Quantrell, without looking at the newcomer, appeared yet to be analyzing
him. Suddenly he spoke up: "I have seen you before." "Where?" "Nowhere."
"Think again. I have seen you in Lawrence, Kansas." The face was a
murderer's face now, softened by a woman's blush. There came to it such a
look of mingled fear, indignation and cruel eagerness that Gregg, standing
next to him and nearest to him, laid his hand on his revolver. "Stop,"
said Quantrell, motioning to Gregg; "do not harm him, but disarm him." Two
revolvers were taken from his person and a pocket pistol—a Derringer.
While being searched the white teeth shone in a smile that was almost
placid. "You suspect me," he said, so calmly that his words sounded as if
spoken under the vault of some echoing dome. "But I have never been in
Lawrence in my life." Quantrell was lost in thought again,
with the strange man—standing up smiling in the midst of the band—watching
him with eyes that were blue at times and gray at times, and always
gentle.

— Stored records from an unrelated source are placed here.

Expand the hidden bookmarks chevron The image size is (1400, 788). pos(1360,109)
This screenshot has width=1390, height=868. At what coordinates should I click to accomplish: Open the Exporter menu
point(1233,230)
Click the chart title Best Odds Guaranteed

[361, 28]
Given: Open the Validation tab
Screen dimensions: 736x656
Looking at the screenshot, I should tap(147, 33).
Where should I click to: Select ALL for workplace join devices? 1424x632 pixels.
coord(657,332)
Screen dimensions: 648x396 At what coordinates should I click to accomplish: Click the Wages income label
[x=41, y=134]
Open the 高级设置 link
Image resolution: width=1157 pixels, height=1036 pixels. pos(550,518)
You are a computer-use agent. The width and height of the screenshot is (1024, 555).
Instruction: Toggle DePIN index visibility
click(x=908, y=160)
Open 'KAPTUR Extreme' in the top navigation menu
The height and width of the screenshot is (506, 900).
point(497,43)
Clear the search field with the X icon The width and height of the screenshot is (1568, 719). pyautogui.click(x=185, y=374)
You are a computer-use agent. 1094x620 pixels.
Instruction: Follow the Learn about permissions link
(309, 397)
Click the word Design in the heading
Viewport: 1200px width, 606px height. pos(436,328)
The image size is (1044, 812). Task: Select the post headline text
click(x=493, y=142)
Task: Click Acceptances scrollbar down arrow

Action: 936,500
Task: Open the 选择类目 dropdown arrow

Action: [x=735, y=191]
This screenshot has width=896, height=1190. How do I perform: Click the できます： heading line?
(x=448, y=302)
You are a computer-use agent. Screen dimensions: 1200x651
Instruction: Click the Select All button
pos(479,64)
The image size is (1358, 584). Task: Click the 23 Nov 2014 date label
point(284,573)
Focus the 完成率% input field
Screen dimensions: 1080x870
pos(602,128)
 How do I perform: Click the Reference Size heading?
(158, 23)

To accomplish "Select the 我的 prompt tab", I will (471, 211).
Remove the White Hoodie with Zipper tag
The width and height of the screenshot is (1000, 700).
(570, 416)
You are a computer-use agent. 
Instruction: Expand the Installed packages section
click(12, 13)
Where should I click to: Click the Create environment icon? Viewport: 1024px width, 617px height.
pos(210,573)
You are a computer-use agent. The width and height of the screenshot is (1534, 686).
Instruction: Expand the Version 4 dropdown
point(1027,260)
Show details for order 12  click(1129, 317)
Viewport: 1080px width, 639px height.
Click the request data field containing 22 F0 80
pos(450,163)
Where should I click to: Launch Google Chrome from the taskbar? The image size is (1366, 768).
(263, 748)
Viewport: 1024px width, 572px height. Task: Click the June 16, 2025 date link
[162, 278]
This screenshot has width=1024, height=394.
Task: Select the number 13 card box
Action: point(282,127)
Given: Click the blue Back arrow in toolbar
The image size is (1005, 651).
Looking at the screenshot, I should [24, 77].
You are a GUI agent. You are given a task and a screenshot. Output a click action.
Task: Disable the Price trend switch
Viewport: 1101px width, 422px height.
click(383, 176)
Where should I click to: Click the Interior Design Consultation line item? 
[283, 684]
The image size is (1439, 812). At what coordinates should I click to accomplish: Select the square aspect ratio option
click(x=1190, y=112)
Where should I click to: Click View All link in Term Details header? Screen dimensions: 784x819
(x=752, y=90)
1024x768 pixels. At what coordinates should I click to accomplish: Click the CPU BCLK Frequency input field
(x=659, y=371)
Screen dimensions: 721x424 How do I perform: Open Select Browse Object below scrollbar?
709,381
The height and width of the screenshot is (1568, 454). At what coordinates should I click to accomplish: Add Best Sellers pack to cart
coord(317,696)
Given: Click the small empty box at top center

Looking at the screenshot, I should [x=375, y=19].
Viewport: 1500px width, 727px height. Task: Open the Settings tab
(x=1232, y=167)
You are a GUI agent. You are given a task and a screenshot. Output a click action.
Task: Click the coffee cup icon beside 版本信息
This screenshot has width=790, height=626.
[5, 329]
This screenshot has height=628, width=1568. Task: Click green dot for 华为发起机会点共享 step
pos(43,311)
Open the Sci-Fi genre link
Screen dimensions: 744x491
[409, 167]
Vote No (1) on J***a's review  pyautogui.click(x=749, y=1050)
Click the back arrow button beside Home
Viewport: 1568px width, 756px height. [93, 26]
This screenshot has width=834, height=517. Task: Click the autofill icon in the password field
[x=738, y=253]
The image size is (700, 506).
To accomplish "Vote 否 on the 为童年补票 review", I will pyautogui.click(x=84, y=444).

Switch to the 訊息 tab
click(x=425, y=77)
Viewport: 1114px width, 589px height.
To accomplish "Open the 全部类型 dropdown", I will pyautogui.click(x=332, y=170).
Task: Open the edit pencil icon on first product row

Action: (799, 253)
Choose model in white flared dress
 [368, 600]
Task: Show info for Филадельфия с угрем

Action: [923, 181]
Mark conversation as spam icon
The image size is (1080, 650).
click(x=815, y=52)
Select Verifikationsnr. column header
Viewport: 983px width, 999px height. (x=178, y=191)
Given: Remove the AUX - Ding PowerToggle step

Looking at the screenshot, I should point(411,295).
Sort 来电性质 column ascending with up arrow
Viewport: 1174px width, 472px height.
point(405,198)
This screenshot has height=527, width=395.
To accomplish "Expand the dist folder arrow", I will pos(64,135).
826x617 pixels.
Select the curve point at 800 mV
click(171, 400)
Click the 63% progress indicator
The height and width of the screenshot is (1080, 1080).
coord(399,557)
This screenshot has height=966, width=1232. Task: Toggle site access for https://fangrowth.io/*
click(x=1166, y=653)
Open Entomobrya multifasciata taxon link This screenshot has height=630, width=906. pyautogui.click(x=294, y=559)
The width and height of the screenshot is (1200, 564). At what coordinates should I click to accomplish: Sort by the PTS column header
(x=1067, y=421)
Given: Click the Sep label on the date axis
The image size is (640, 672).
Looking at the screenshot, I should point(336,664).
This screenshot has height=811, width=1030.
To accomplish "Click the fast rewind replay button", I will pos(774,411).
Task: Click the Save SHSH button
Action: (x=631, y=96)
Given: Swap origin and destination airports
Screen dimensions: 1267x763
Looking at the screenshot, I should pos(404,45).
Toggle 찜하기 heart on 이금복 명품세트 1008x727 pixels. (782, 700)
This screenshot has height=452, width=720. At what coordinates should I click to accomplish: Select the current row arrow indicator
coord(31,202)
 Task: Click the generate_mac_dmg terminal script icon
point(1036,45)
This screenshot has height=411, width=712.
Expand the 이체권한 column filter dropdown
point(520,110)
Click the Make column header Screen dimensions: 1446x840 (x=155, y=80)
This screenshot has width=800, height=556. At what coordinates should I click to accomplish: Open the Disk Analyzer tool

More wood was put on the bivouac fire, and the flames grew ruddy.
In their vivid light the young man did not seem quite so young. He had
also a thick neck, great broad shoulders, and something of sensuality
about the chin. The back of his skull was bulging and prominent. Here and
there in his hair were little white streaks. Because there was such bloom
and color in his cheeks, one could not remember these. Quantrell still
tried to make out his face, to find a name for that Sphinx in front of
him, to recall some time or circumstance, or place, that would make
obscure things clear, and at last the past returned to him in the light of
a swift revealment. "I have it all now," he said, "and you are a
Jayhawker. The name is immaterial. I have seen you at Lawrence; I have
seen you at Lane's headquarters; I have been a soldier myself with you; we
have done duty together—but I have to hang you this hour, by G—d."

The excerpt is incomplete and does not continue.